University of Michigan scientists have found cancer stem cells in pancreatic tumors that appear to drive cell tumor growth and could lead to the development of drugs to target and kill these cells.

Pancreatic cancer kills 97 percent of people diagnosed with the disease within five years. Half of all diagnosed patients die within six months of diagnosis, and this cancer -- that spreads quickly and is rarely detected at an early state -- kills 33,000 each year in the United States alone. So any improvement in the study of this disease is a true gift.

"The clinical implications of this work are significant," said Dr. Diane Simeone, director of the Gastrointestinal Oncology Program at the University of Michigan Comprehensive Cancer Centre and lead author of the study, published in the journal Cancer Research.

"We've made baby steps in improving the survival in these patients -- on the order of a few months (longer to live) -- over the past decade or so. But we really haven't had a major breakthrough in coming up with something that has the potential to provide a cure," she said.

Simeone says killing these cancer stem cells is like pulling out the root of a weed. And she says the best way to pull out the root is to target these stem cells instead of the traditional approach of shrinking tumors by killing as many cells as possible -- an approach that may be flawed because cancer stem cells tend to resist standard therapies.

Breast cancer drugs Tykerb, Xeloda don't extend life

The combination of breast cancer drugs Tykerb and Xeloda are effective at slowing the progression of metastatic breast cancer after the drug Herceptin fails -- but the drug duo is only effective at extending the lives of patients for a few months, according to the results of a recent international clinical trial.

The trial, led by Charles E. Geyer, M.D., of Allegheny General Hospital, Pittsburgh and published in the December 28 issue of The New England Journal of Medicine, focused on 324 women whose breast cancer had spread to other organs. The women had already been treated with Herceptin for a median of 42-44 weeks -- and then half received Xeloda chemotherapy and half received both Xeloda and Tykerb.

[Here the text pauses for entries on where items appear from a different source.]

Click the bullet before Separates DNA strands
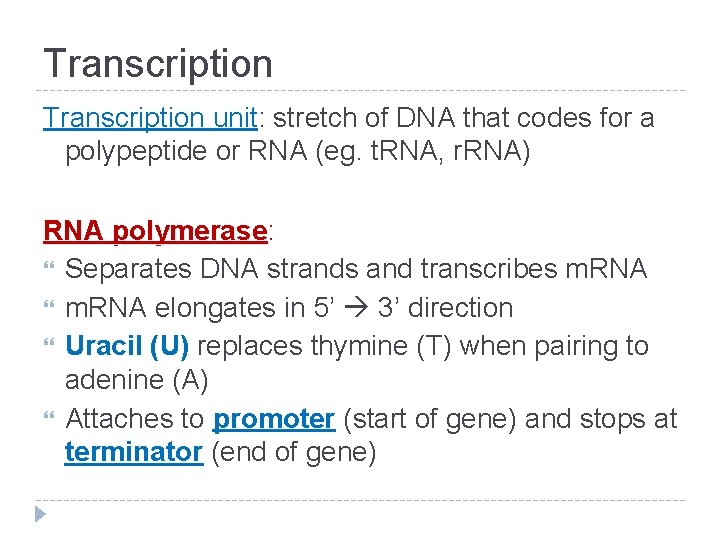720x540 pixels. (x=49, y=265)
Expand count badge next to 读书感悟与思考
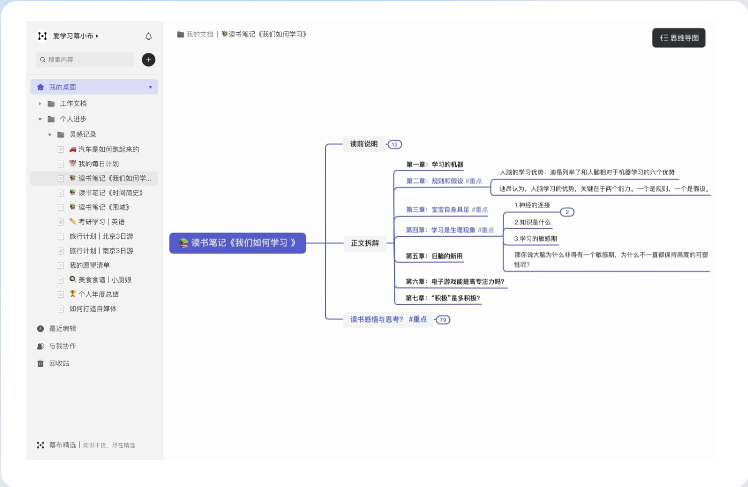The width and height of the screenshot is (748, 487). click(x=443, y=320)
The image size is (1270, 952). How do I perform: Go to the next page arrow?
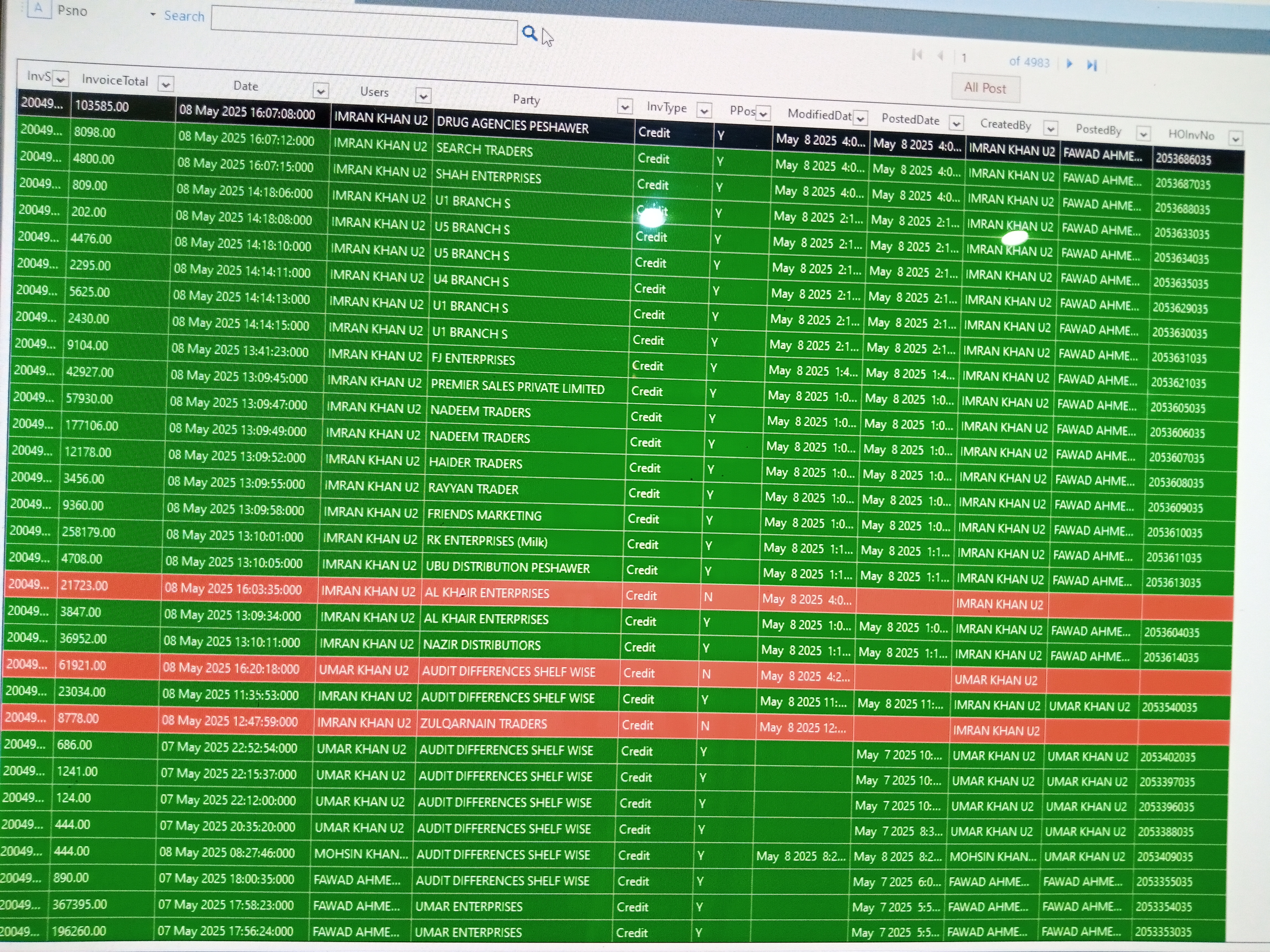click(x=1069, y=64)
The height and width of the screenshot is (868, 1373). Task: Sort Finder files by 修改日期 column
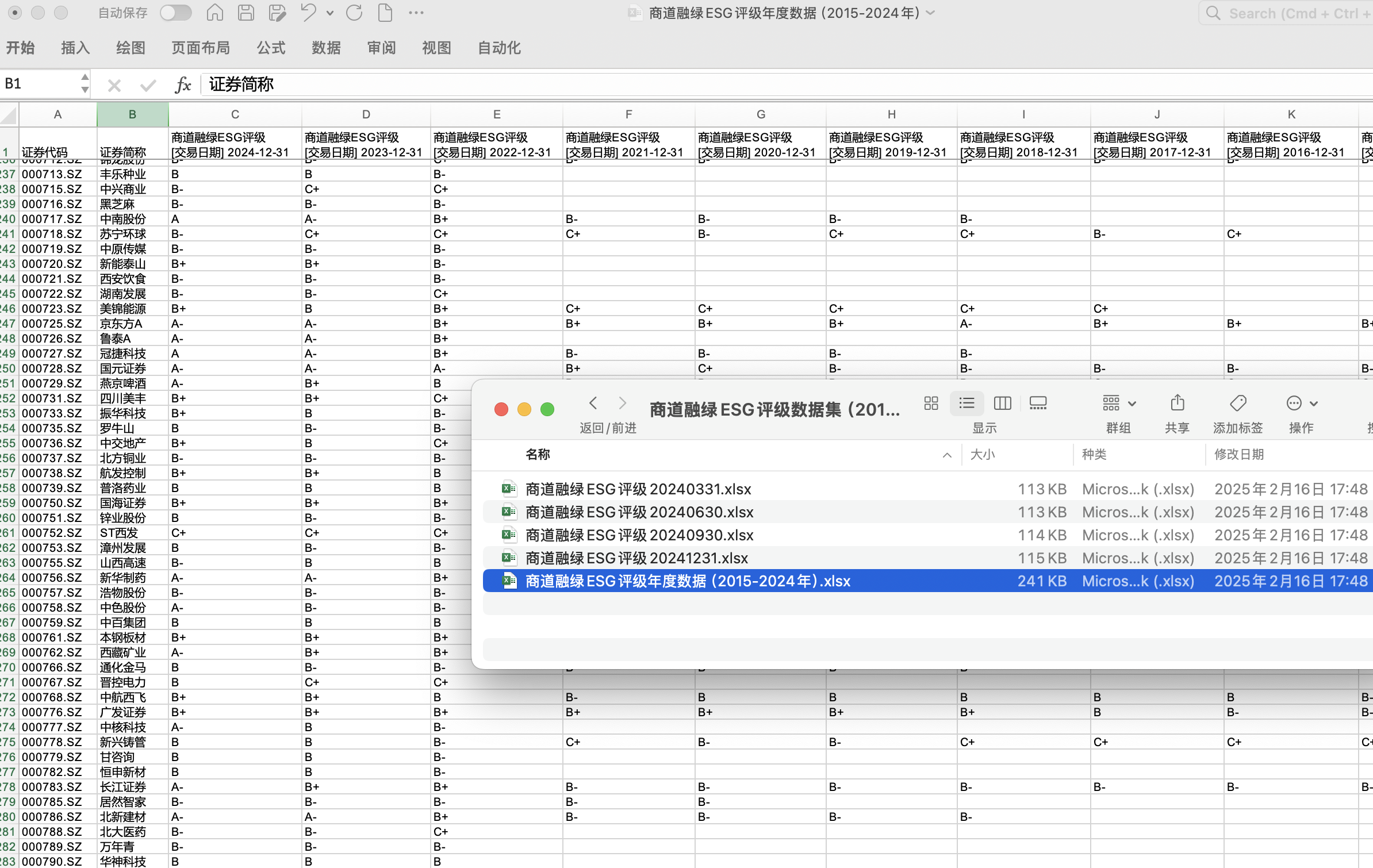pos(1238,454)
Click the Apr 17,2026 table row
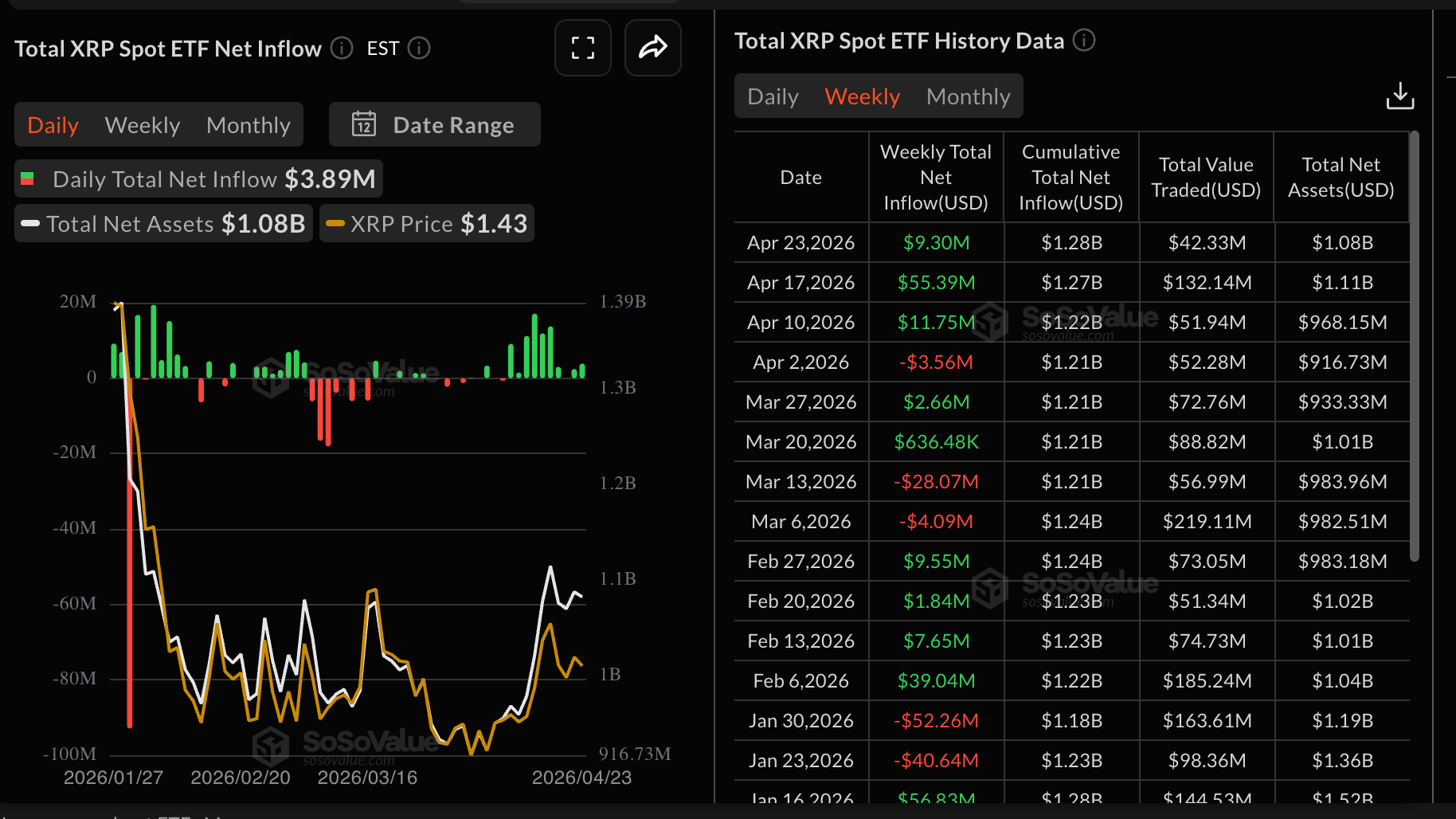The width and height of the screenshot is (1456, 819). [x=1071, y=282]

Women who received the drug combination had more than a 50 percent delay in disease progression. Their cancer spread after a median 8.4 months, compared to 4.4 months for women who received only Xeloda.

Targeted drugs Herceptin and Tykerb are major advances in the fight against breast cancer -- for the 20 percent of diagnosed women with the aggressive HER2 positive disease -- and they are also quite expensive. While some say they are worth every penny if they offer a cure, others question the cost if they only delay the disease progression for a few months. Such was the case in this study.

Perhaps the greatest potential for these agents is for use before breast cancer spreads, when they may improve the chance for a cure.

Cancer by the Numbers: Lung Cancer

In 2006, 174,470 people will be diagnosed with lung cancer in the United States. About 92,700 men and 81,770 women will develop the disease -- the leading cause of cancer death among both men and women.

An estimated 162,460 men and women will die of lung cancer this year, accounting for 28 percent of all cancer deaths and taking more lives than colon, breast, and prostate cancers combined. While most people diagnosed with lung cancer will die within the first two years of diagnosis -- this has not changed in 10 years -- some people are cured. There are currently about 333,000 long-term survivors.